◆ **WHAT THIS TASK INVOLVES**:
Find "This screenshot has height=139, width=178." in the listing below, then set down only that line and each later line, unchanged, leaving out pictures.

◆ **EXCERPTED DATA**:

========

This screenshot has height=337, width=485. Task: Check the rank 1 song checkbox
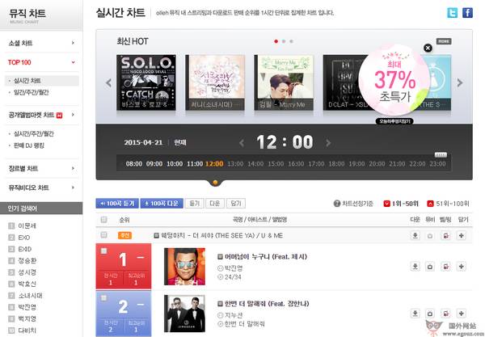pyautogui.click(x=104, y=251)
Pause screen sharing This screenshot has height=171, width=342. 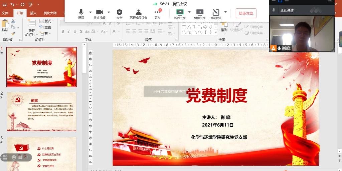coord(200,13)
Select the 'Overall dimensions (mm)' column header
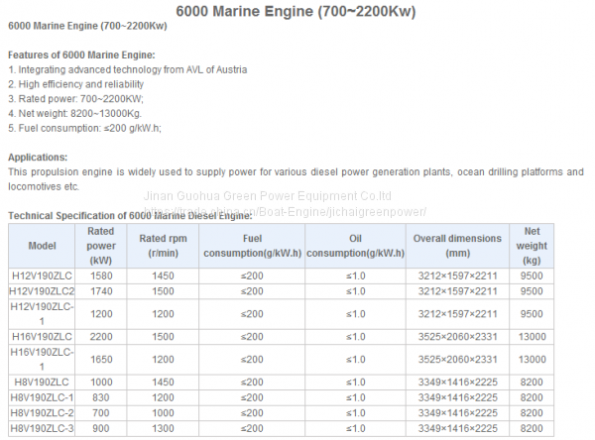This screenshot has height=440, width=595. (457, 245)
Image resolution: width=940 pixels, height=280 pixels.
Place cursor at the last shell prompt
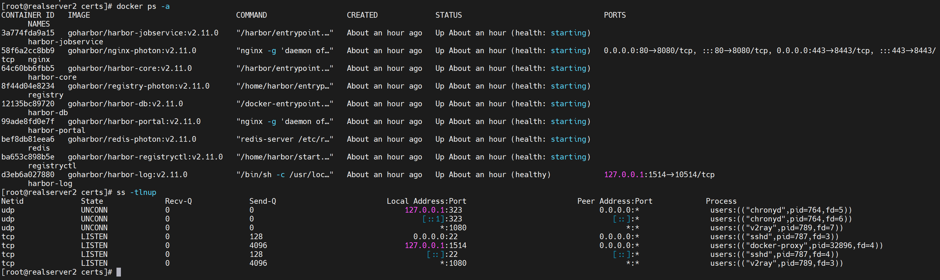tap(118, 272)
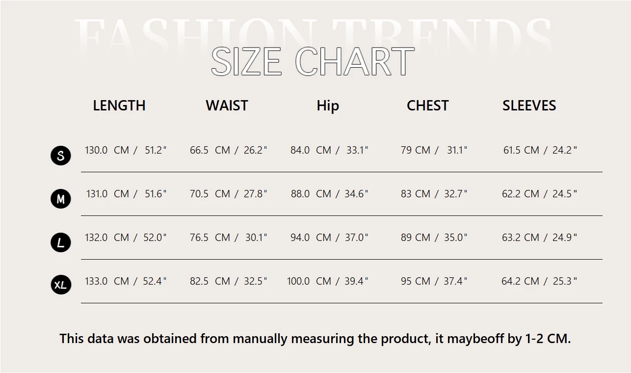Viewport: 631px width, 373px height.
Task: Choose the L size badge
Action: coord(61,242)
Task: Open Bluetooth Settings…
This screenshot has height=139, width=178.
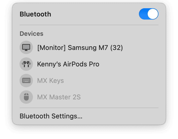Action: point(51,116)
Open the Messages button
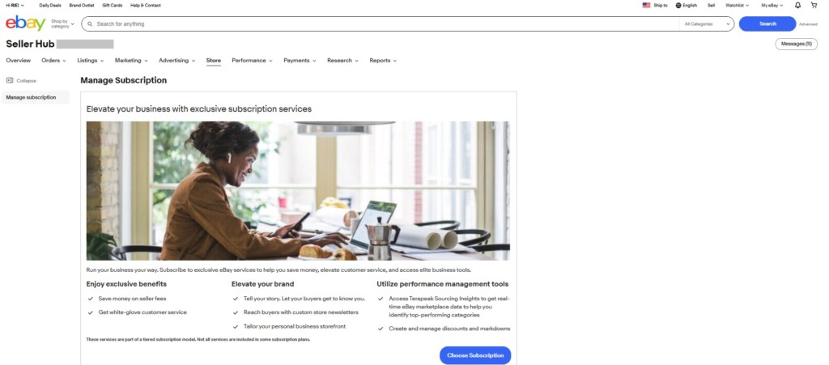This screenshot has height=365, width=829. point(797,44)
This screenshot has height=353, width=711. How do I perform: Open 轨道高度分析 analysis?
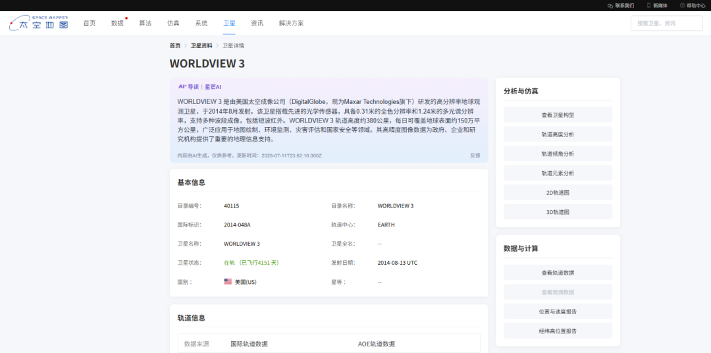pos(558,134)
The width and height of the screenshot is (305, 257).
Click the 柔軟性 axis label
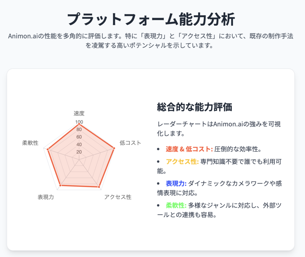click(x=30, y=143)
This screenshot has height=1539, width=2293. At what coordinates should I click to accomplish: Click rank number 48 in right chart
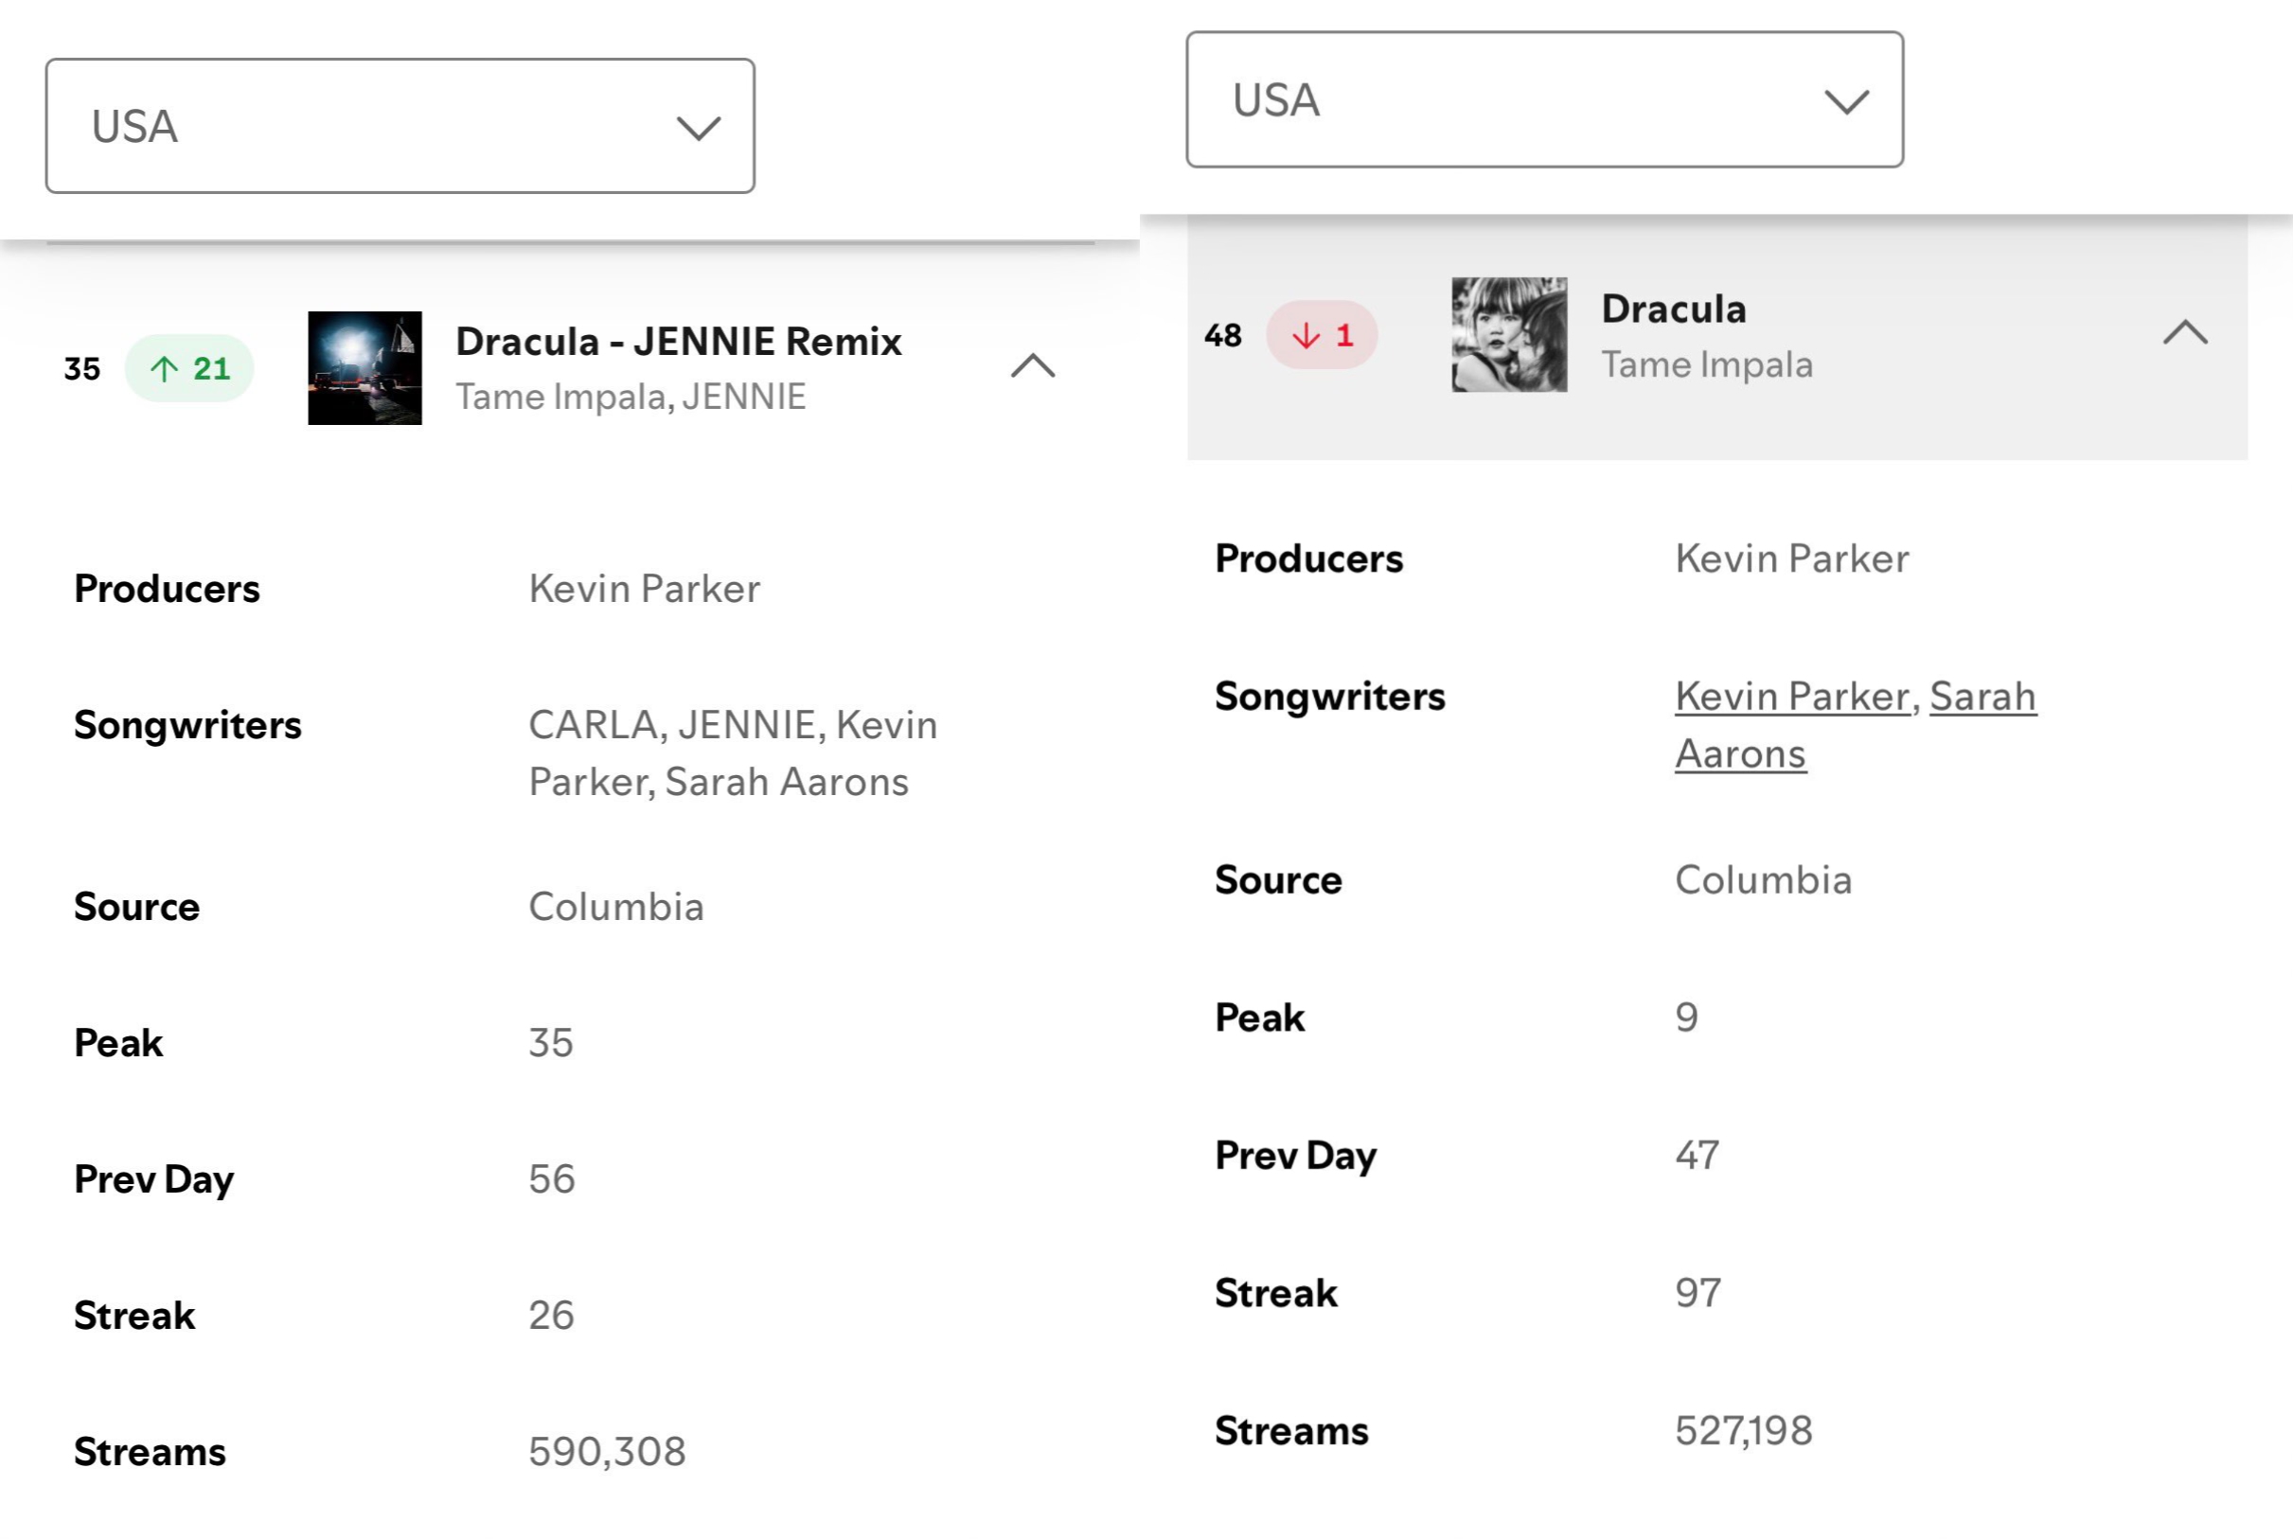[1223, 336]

========

◆ **RESULT OF THE TASK**:
This screenshot has height=139, width=178.
Action: point(51,116)
Open the Messages button
This screenshot has height=365, width=829. point(797,44)
This screenshot has height=353, width=711. How do I perform: Open 轨道高度分析 analysis?
pos(558,134)
The width and height of the screenshot is (305, 257).
Click the 柔軟性 axis label
click(x=30, y=143)
This screenshot has height=1539, width=2293. At what coordinates should I click to accomplish: Click rank number 48 in right chart
[1223, 336]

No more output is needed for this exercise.